• _What you will do_: Search the entries for lines that contain the word "resolution", and report each one found.

[Saved data entries]
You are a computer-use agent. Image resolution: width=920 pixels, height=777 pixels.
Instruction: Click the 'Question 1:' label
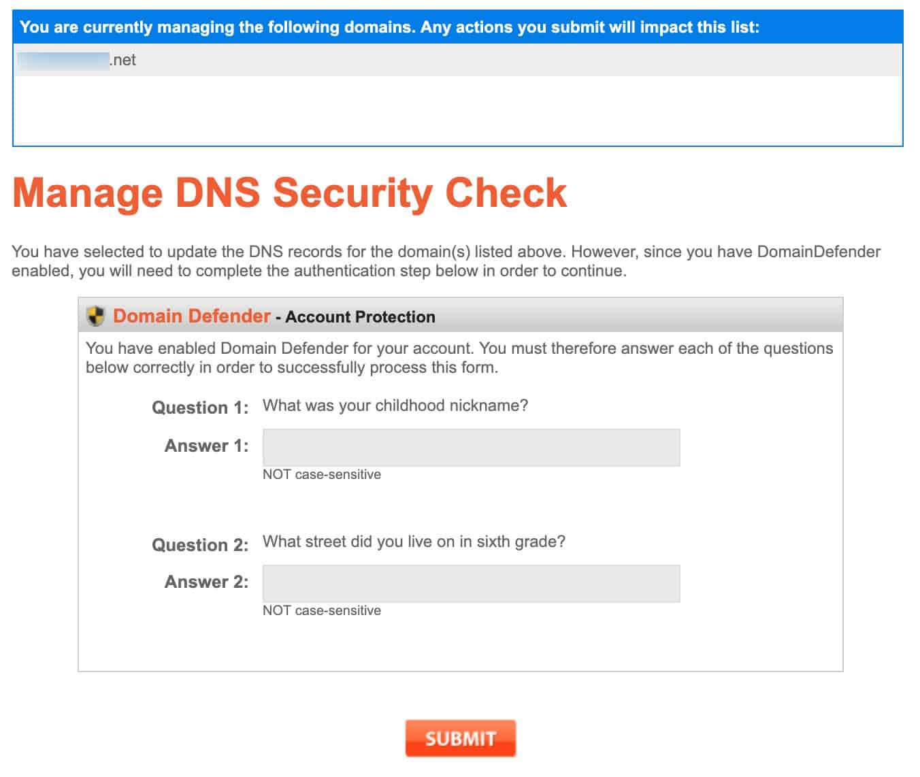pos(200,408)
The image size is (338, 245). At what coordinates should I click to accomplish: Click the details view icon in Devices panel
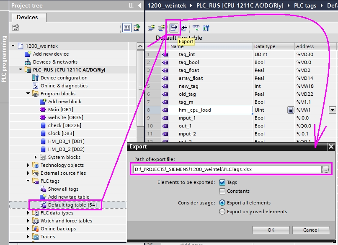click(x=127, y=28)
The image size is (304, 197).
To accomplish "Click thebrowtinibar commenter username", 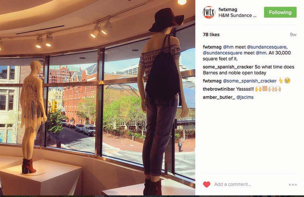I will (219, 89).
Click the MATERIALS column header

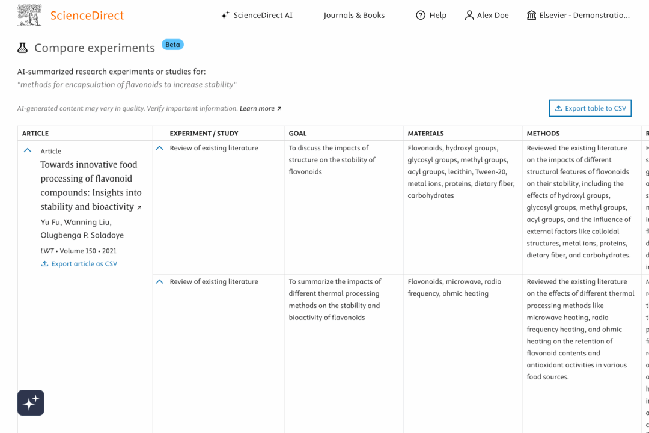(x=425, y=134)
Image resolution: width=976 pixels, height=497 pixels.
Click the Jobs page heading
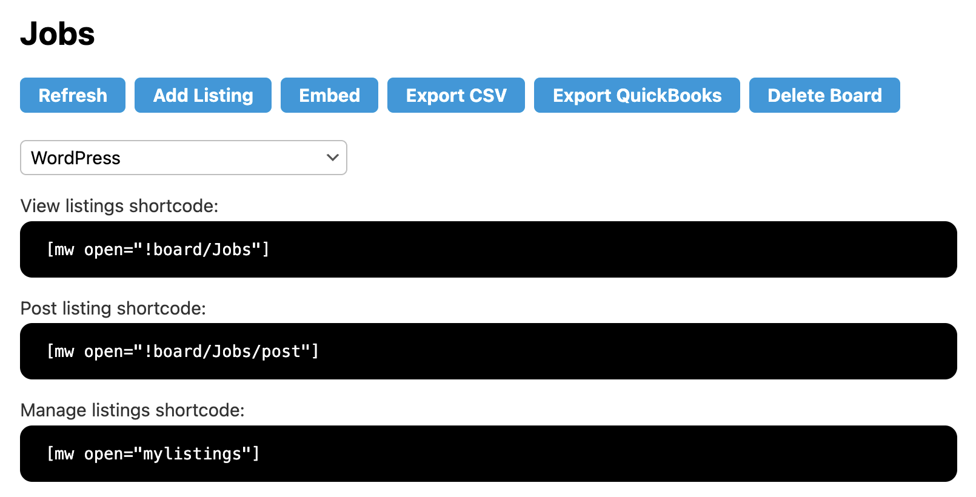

--

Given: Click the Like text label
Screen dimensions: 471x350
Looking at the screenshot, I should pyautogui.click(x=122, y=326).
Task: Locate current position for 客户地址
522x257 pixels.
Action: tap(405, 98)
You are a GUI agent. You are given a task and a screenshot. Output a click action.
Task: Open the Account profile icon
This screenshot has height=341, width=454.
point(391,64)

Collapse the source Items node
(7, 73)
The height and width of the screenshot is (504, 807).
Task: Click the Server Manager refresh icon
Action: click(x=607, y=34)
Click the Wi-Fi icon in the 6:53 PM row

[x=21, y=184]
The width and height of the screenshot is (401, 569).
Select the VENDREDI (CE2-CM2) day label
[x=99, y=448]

• _Reply to the task_:
You are a computer-use agent. Image resolution: width=920 pixels, height=777 pixels.
Image resolution: width=976 pixels, height=497 pixels.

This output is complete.